**Data in this exercise:**
◆ ◆ ◆ ◆ ◆ ◆ ◆
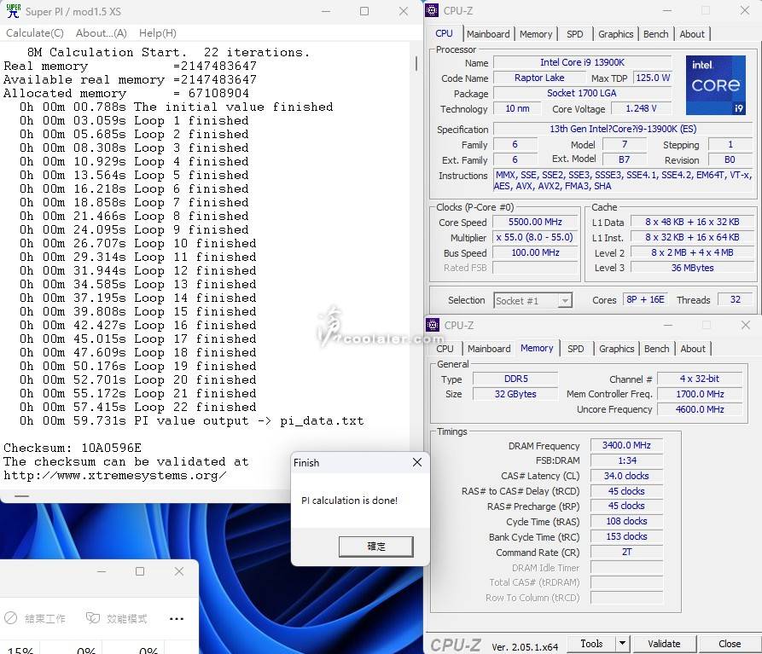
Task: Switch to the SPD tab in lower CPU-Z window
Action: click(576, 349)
◆ ◆ ◆ ◆ ◆ ◆ ◆
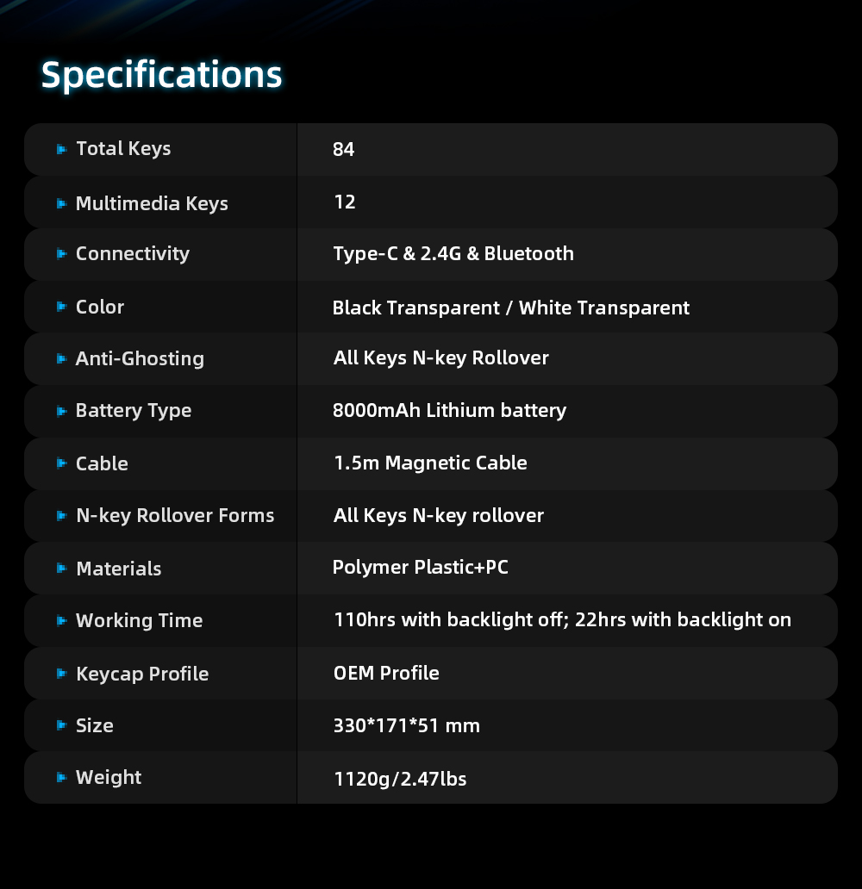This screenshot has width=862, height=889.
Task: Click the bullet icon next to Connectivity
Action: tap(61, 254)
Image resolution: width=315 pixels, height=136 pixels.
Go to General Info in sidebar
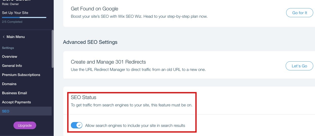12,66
◆ ◆ ◆ ◆ ◆ ◆ ◆
**Stated goal:** Collect each line above that contains the word "Task" and copy those lines in full.

**Exercise response:**
Task: Switch to the SPD tab in lower CPU-Z window
Task: Click the bullet icon next to Connectivity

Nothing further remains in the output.